I can't find which thread to pull on.

I'm hoping I can just start obsessively cleaning my house and it'll figure itself out.

(Anonymous) 2007-06-24 10:40 pm (UTC)(link)
It'd be good if I could get through the next four weeks without yelling at our newly returned executive* director for being a bitchy, pretentious diva with delusions of self-righteousness.


*I typed "executed" first time. My Freudian slip is showing.

(Anonymous) 2007-06-25 05:55 am (UTC)(link)
I wish more people would say, "I know I'm being irrational, so..." instead of "I know I'm being irrational, but..."

Or, fuck, I just wish more people would notice when they're being irrational.

(Anonymous) 2007-06-25 07:20 am (UTC)(link)
I constantly tell myself that my problems are pretty much inconsequential because there are so many people, some of whom I know, who are so much worse off in those areas than I am. It's probably not healthy, but it gets me through.

(Anonymous) 2007-06-25 06:33 pm (UTC)(link)
The person I love best is going slowly insane from a degenerative mental illness.

I've made a moral and personal commitment to stand by them no matter what. I've invested everything into it, as a person. Not a day goes by that I don't wish I was dead, but I can't kill myself because I'm needed.

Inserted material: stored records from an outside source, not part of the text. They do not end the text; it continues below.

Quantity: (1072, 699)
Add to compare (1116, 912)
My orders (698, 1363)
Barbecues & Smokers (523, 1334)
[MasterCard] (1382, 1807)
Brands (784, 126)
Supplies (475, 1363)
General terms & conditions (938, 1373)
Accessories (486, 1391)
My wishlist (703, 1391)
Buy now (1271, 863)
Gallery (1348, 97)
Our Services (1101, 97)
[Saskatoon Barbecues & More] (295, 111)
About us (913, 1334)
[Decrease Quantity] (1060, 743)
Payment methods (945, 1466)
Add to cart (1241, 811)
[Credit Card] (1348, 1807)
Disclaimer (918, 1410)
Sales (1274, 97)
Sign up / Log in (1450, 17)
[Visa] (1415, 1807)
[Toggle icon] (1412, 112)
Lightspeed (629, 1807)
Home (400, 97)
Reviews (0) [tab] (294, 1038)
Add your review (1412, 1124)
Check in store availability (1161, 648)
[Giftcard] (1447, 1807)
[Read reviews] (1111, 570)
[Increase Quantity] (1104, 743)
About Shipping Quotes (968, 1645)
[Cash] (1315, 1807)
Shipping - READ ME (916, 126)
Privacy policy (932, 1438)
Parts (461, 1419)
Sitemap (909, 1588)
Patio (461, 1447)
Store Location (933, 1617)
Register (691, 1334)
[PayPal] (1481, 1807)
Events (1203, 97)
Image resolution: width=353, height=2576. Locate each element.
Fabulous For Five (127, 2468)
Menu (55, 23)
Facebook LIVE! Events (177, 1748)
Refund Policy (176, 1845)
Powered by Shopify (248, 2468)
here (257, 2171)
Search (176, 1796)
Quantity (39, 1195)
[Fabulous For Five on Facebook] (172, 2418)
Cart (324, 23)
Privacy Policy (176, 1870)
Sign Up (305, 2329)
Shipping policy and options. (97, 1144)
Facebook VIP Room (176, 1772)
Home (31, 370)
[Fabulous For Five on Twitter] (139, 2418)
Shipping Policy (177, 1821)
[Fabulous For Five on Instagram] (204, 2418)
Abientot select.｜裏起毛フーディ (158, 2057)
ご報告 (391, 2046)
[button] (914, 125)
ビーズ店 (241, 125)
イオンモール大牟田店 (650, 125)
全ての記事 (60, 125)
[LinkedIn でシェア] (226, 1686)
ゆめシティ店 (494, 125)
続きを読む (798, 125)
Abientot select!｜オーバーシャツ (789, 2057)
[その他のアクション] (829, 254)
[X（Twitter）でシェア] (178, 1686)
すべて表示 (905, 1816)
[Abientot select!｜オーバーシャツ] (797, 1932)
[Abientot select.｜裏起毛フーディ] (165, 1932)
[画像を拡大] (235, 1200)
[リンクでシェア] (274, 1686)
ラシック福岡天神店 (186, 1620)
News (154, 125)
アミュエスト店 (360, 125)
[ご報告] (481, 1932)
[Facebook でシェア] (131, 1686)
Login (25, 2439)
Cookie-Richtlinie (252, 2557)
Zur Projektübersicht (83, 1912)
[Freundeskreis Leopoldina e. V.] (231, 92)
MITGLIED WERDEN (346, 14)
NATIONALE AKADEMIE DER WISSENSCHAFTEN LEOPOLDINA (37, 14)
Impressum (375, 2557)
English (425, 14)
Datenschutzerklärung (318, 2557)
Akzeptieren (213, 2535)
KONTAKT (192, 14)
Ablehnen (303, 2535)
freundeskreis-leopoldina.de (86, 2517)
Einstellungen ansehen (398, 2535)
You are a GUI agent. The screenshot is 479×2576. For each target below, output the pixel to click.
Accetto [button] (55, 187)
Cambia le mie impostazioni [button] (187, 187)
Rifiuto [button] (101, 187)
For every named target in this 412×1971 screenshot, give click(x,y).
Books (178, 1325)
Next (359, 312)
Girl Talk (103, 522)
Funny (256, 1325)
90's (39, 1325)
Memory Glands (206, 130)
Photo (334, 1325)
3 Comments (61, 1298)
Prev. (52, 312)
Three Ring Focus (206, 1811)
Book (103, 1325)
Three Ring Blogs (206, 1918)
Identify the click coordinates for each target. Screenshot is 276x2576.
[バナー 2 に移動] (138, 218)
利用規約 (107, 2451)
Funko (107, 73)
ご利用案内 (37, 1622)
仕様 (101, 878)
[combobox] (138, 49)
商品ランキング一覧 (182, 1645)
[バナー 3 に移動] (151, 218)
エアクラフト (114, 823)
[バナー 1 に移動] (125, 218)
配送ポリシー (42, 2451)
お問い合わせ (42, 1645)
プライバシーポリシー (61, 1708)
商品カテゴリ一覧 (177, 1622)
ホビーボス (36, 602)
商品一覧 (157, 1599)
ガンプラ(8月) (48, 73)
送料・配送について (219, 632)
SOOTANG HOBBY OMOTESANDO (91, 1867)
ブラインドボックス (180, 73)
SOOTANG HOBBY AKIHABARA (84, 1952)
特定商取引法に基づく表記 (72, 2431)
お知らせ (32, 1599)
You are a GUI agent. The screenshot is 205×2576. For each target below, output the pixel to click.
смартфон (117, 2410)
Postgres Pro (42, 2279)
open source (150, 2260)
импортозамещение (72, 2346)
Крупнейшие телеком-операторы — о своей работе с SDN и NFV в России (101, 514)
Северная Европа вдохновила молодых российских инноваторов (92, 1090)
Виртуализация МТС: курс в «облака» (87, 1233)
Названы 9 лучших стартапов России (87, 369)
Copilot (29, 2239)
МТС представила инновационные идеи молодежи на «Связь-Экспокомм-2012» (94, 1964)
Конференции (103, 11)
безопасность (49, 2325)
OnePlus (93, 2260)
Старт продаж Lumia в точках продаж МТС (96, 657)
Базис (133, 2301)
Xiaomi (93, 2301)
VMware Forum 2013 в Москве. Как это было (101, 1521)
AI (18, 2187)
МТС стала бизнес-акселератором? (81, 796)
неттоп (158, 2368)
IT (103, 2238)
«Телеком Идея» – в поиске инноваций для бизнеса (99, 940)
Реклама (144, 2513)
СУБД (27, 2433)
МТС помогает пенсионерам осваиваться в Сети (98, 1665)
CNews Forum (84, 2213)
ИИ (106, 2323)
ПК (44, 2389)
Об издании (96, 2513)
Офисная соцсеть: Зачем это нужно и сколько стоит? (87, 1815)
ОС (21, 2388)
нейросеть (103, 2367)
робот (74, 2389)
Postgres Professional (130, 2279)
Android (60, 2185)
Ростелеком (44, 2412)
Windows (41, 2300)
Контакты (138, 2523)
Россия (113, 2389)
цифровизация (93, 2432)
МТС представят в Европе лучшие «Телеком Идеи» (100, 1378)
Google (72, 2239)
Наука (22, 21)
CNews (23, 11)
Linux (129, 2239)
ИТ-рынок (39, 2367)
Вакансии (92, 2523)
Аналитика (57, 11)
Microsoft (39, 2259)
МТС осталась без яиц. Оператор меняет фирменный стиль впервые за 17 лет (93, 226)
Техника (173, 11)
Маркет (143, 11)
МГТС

Going online is my only real pleasure left in life, but lately when I see what people I consider friends consider important enough to get worked up and wanky and whiny about, I just want to beat them all.

And it's unfair, and I'm so fucking mealy-mouthed I don't feel comfortable saying this unqualifiedly even anonymousely. But if you were wondering about my feelings about the latest LJ or RP wank? There you go. My feelings are fuck off.

(Anonymous) 2007-06-27 05:02 pm (UTC)(link)
I really fucking miss you.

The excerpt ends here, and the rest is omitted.